Twenty-three years after his death at the age of 71, Neville Brand remains one of B moviedom's greatest heavies. From his standout performance in one of classic film noir's most popular titles, D.O.A. ‒ in which he played a psychotic killer ‒ to his subtly magnificent starring role in Tobe (The Texas Chain Saw Massacre) Hooper's less-than-subtle horror outing Eaten Alive in 1976 ‒ in which he played a psychotic killer for a change (with a hungry pet crocodile, to boot!), Brand always left his mark. One year after his dynamic performance as the leader of the Riot in Cell Block 11, Brand found himself in a rare outing on the right side of the law for once in a miniscule Allied Artists production, Bobby Ware is Missing.
Young Bobby Ware (Kim Charmey, now a surgeon in California) comes from a two-parent household with two younger siblings. His pal, compulsive liar Mickey Goodwin (Thorpe Whiteman, now a dentist in California), hails from a dwelling where his disinterested workaholic father's housekeeper is the den mother. When idiot Mickey suggests the boys climb to the top of a quarryside due to be blasted with dynamite the following morning, foolish gullible Bobby goes along. Soon, the pair are stranded on an inaccessible ledge with a swift plummet to death on either side of them. It isn't long before Bobby's father and mother, George and Janet (Arthur Franz and Jean Willes) are frantic, awaiting news of their son's mysterious disappearance with Mickey's future nervous wreck of a dad, Max (Walter Reed).

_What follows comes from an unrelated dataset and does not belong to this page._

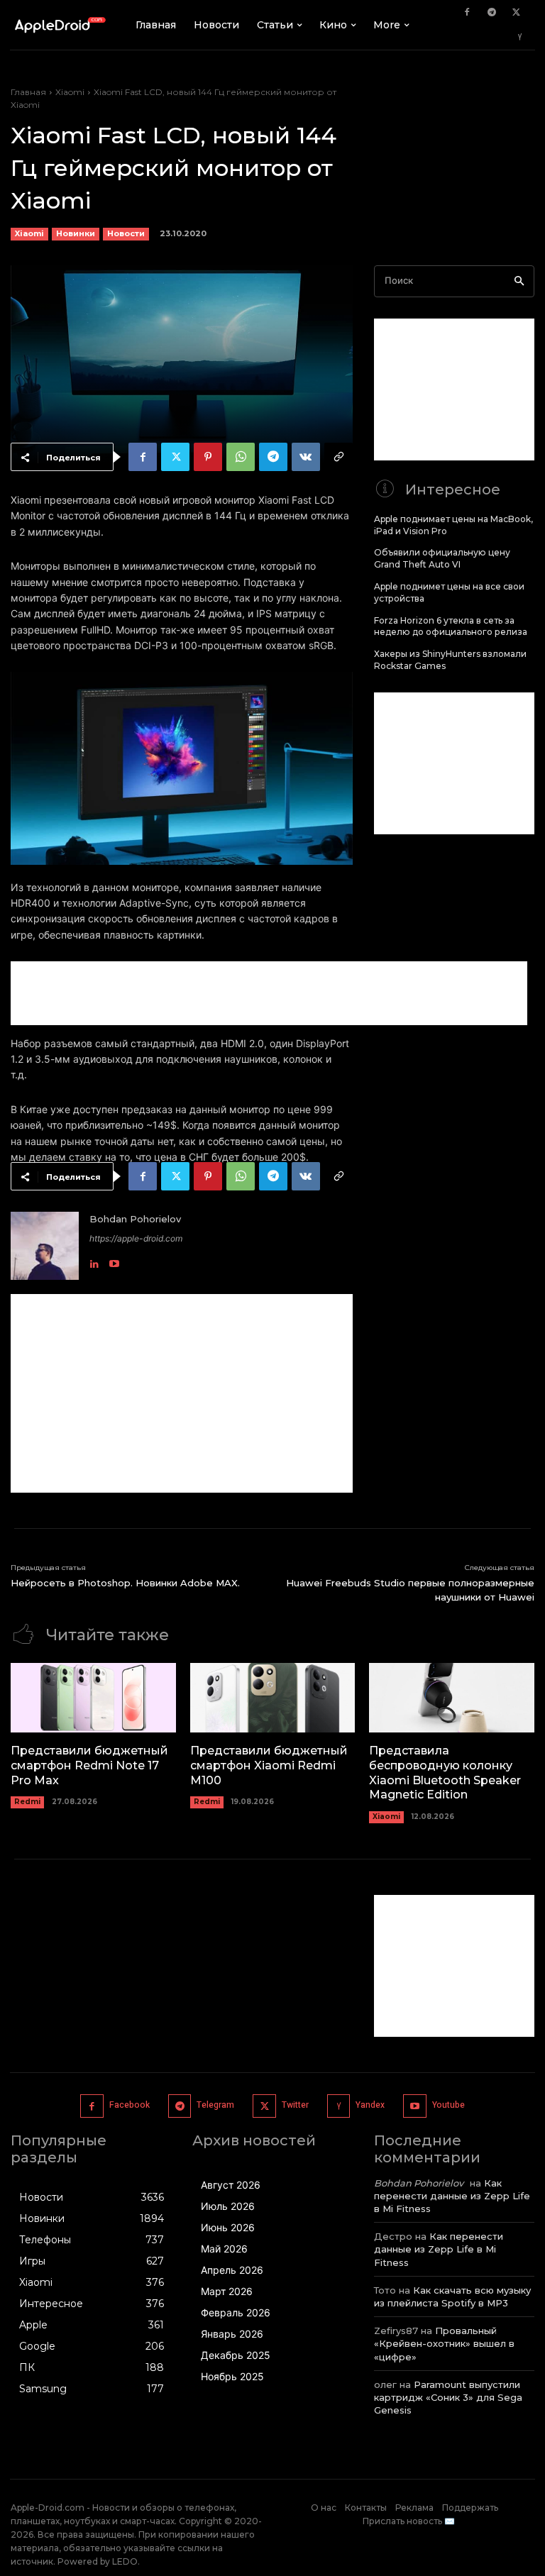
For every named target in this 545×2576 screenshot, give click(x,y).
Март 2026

Enter Neville Brand as an experienced police lieutenant named Andy Flynn (a name that former cowboy star Wild Bill Elliott sported in the first installment of the Bill Elliott Detective Mysteries, Dial Red O, which can be seen playing on a theater marquee in one scene ‒ coincidence?). Rounding up the troops and volunteers to go on a search and rescue mission into the foothills of the greater metropolitan Los Angeles area (well, Riverside, at the very least ‒ with a possible excursion to Bronson Canyon highly likely), Brand's duties are soon compromised when an unknown party delivers a note wrapped on a rock through a living room window (seriously) stating the missing boys have actually been kidnapped, and a mere $10k will ensure the boys are returned safe and sound so long as the police are not notified. Richard Crane (Rocky Jones, Space Ranger) and an uncredited William Schallert can be seen in small supporting roles as police officers.
The story, by Daniel B. Ullman (who also penned the first two Bill Elliott Detective Mysteries), axes most of the low-budget film's suspense factor by showing us what has happened to Bobby Ware and his un-eponymous partner (because Mickey is a little shithead) at the very beginning of the film. Fortunately, cinematographer Ellsworth Fredericks (Invasion of the Body Snatchers) knows how to frame a shot, while director Thomas Carr ‒ best known for directing TV westerns and the original Superman series ‒ keeps everything and everyone in-check. But most noteworthy of all is Neville Brand's outfit once he gets around to searching for the young boys: clad in a brown leather jacket and fedora, with the strap of a portable radiophone draped over his chest, Brand looks like the '50s B movie Indiana Jones, possibly patterned after Charlton Heston's starring role in Secret of the Incas (1954).
The Warner Archive Collection rescues this Missing film from an uncertain fate atop a long drop to oblivion in a Manufactured-on-Demand DVD-R that presents the rarely-seen flick in a beautiful transfer. Presented in matted widescreen, the barebones release of the motion picture quickie is a fun way to spend the better part of 70 minutes. And seriously, any chance to see Neville Brand as a good guy instead of a psychotic killer (even if he played them so bloody well!) must be taken.